_The problem_. Would you retype exactly the lines below, from the one containing "Click the 取消 button" through the end of the entries, both ends included, but not the pictures?

[Records drawn from a dataset]
========================
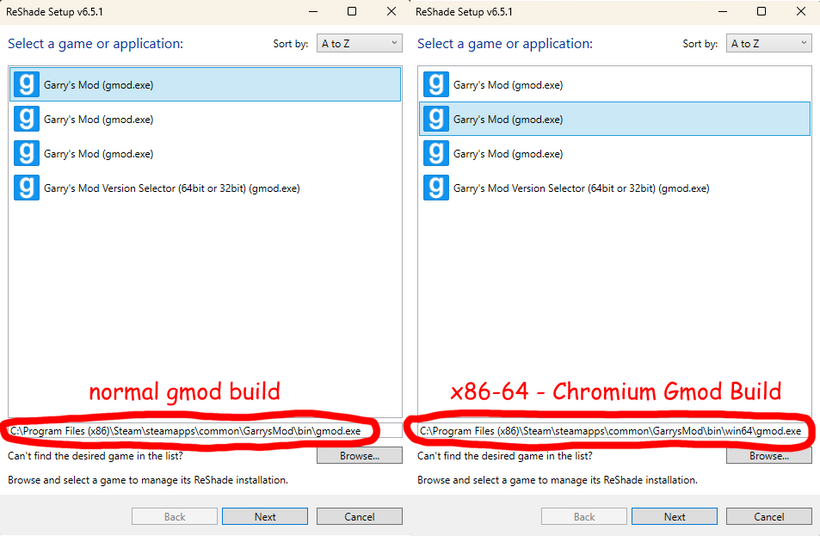Click the Version Selector icon in the left window
Screen dimensions: 820x536
click(26, 188)
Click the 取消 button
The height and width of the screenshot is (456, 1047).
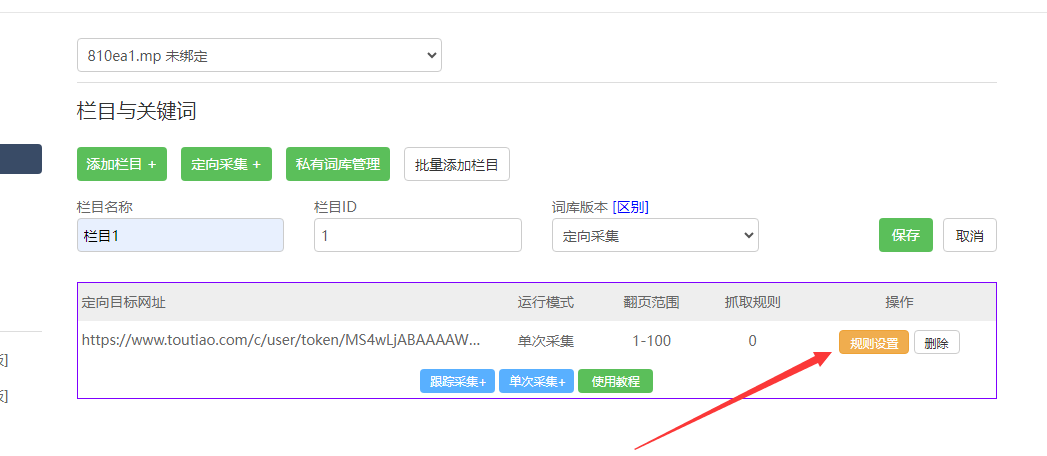(969, 235)
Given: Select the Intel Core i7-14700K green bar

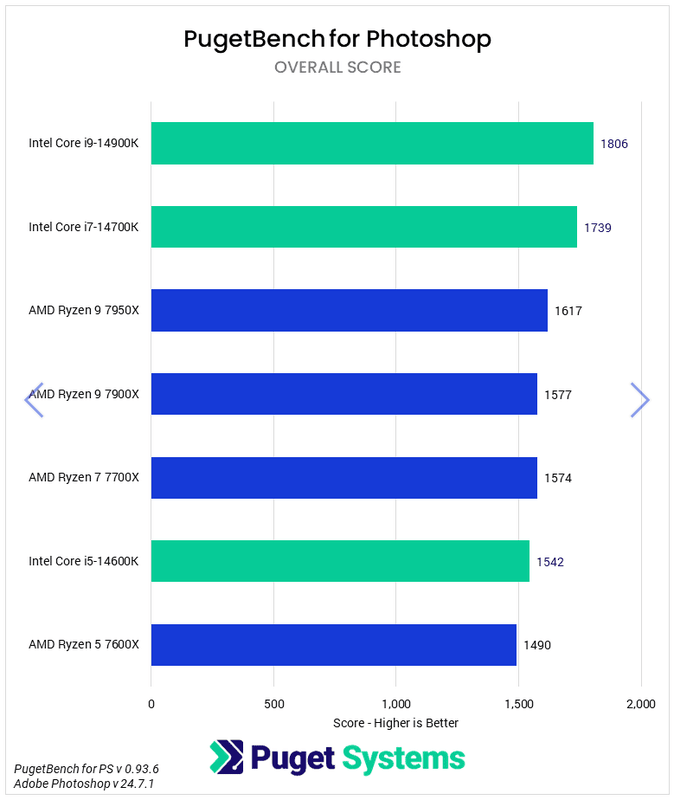Looking at the screenshot, I should [364, 227].
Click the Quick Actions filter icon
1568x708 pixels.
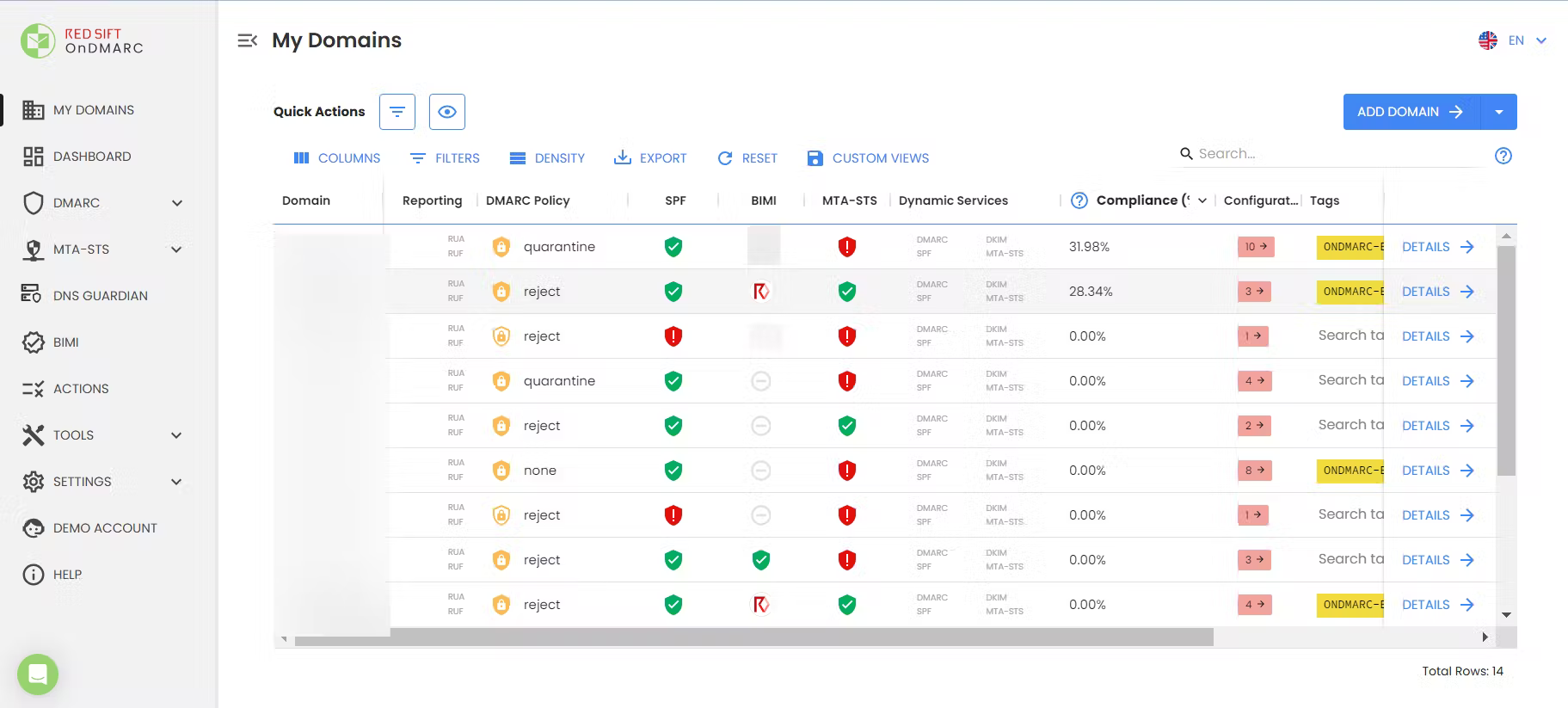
========================
_Answer to the problem_.
Click the 取消 button
The height and width of the screenshot is (456, 1047).
(969, 235)
Given: Select the Intel Core i7-14700K green bar

Looking at the screenshot, I should [364, 227].
Click the Quick Actions filter icon
1568x708 pixels.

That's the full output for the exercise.